The Obama administration has said repeatedly that the number of civilians killed is in the single digits. This is an egregious falsehood, arrived at by presumptively classifying all military-aged males in a strike zone as 'militants' (a vague term, repeated constantly in the media, which corresponds to no obvious legal classification). The Bureau of Investigative Journalism, generally regarded as the most accurate source of drone casualty figures, estimates that the number of civilians killed may be as high as about 1,000 and is at least several hundred. That figure includes close to 200 children.
The wrong people get killed because the drone programme is systemically flawed. The CIA relies on paying on-the-ground informants who are unreliable: they are known to identify the wrong people to earn their fee, which is a safer bet than correctly identifying a member of a terrorist organisation and risking reprisals. The US conducts 'signature strikes' which target 'patterns of behaviour', not specified individuals. This seems to have led to strikes on weddings and other innocent gatherings and there is alarming evidence of attacks on rescuers. In general, as Chris Cole explained, drone warfare becomes - has become - normalised. The consequence, at a strategic level, is that there is a greater willingness to kill those who do not pose an imminent threat, whose identity is unknown, or who could instead be captured. At a micro level, perhaps because drone pilots are unusually detached and removed from the violence they inflict, there are worrying signs of over-zealous use of fire-power. And if, bearing all this in mind, one is still confident in the US's ability to pick out only the most dangerous terrorists, it is worth recalling its record in Guantánamo: it claimed to have detained the "worst of the worst", then released hundreds without charge.
David Aaronovitch argued that despite the harm done by drones, what matters is that by killing those at the top they help neutralise the terrorist threat. Yet, as James Cartwright, former Vice Chairman of the Joint Chiefs of Staff, recognised at a recent Senate committee hearing, killing the leaders of such groups is "of little value" because new recruits simply come up to fill the ranks. The drone strikes themselves now constitute the most potent propaganda tool for jihadists, and so long as they continue there will be no shortage of those willing to risk their lives in plotting attacks and taking up arms against the US. Moreover, as Naureen Shah pointed out, terrorists have been able to move around Pakistan itself, away from drones and into cities, where they continue to plan and inflict violence. Over the long term, drone strikes do not solve but rather exacerbate the threat of terrorism, and they destabilise and delegitimise state institutions in the nations in which they occur.

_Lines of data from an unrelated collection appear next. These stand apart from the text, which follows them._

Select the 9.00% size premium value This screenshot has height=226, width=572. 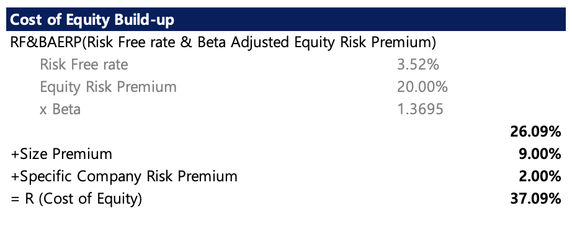point(540,154)
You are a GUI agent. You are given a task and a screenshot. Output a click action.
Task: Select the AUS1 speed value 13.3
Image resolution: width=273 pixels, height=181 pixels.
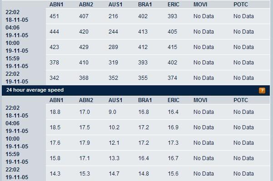coord(114,158)
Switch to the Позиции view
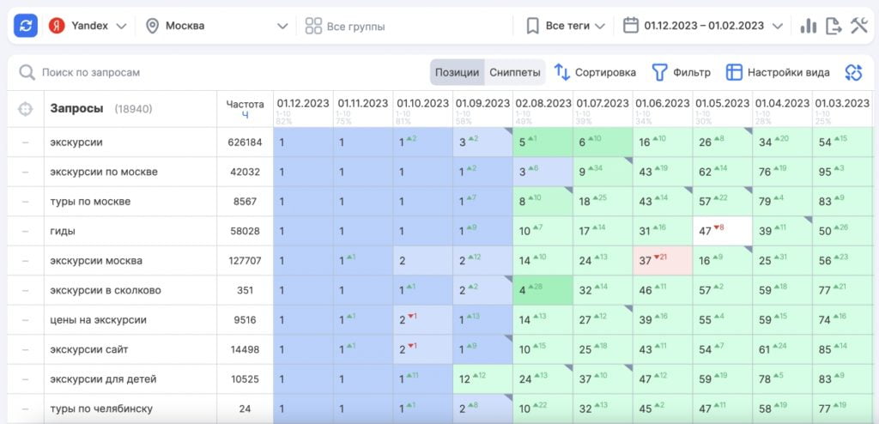Viewport: 879px width, 424px height. (x=457, y=73)
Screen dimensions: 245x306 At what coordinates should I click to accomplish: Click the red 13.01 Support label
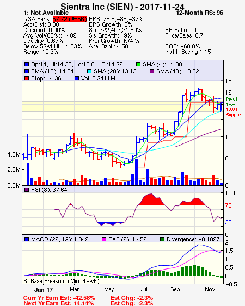click(x=235, y=112)
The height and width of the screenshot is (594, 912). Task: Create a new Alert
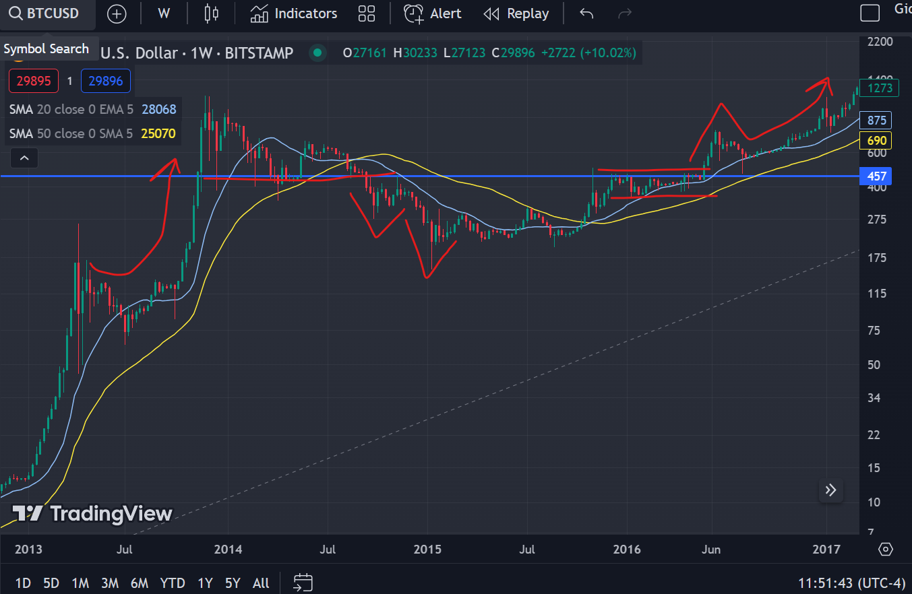(x=433, y=13)
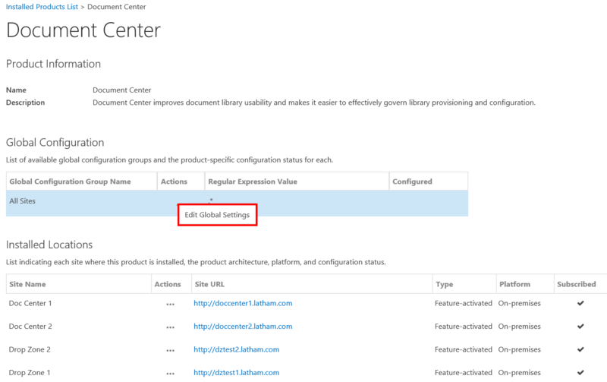Viewport: 607px width, 382px height.
Task: Click the Platform column header
Action: (x=514, y=284)
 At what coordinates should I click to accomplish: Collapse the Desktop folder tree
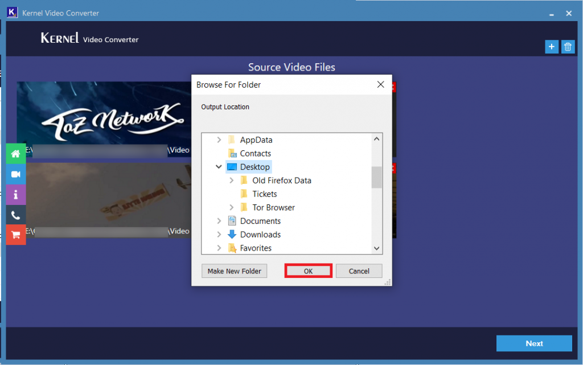coord(219,167)
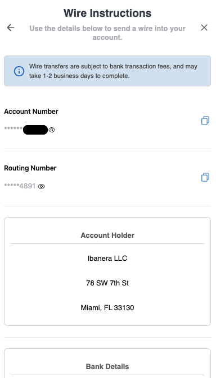Close the Wire Instructions panel

pos(204,27)
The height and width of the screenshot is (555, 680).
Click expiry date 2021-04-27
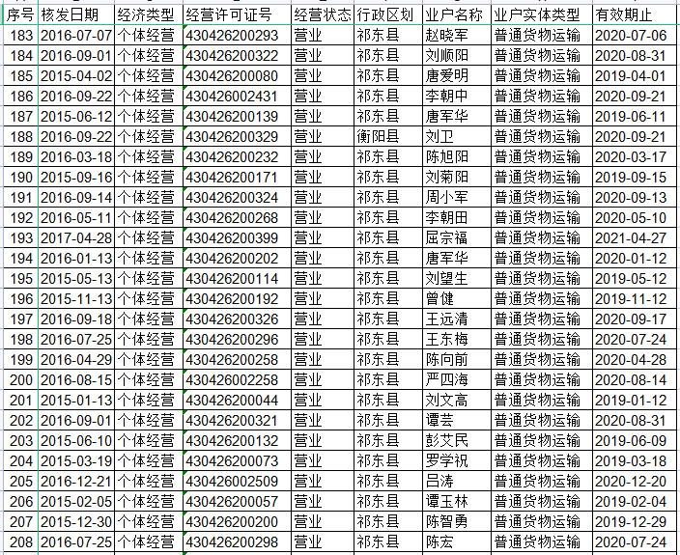click(630, 237)
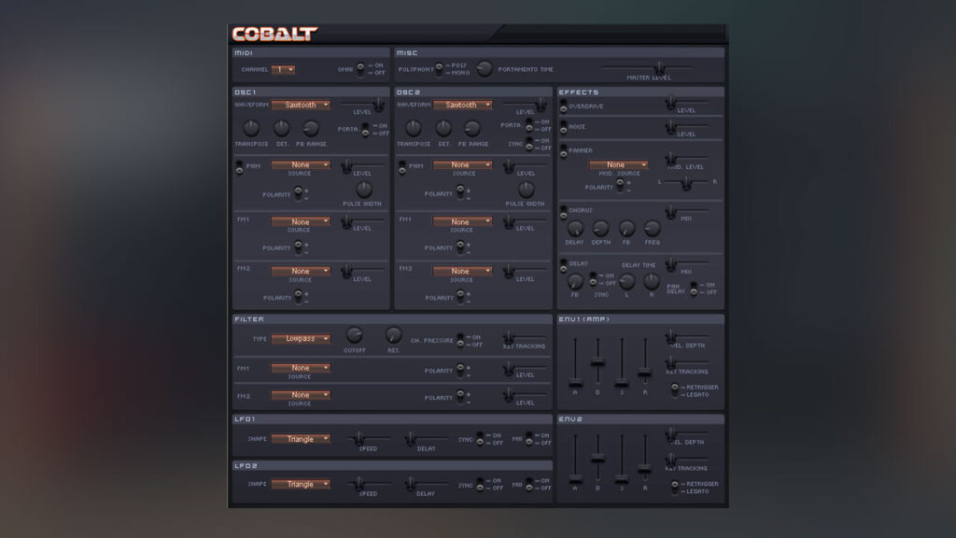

Jeremy Waldron was right to press the point that drones should not be assessed in isolation. To accept drone warfare is to accept the practices that will tend to surround it: the secret death lists, the concentration of unchecked executive power, the gradual expansion in the range of targets. The use of drones over the last few years has been immensely damaging. What opponents of drone warfare must now seek to do is ensure that this dark period is treated as an exception and does not become a rule for the future.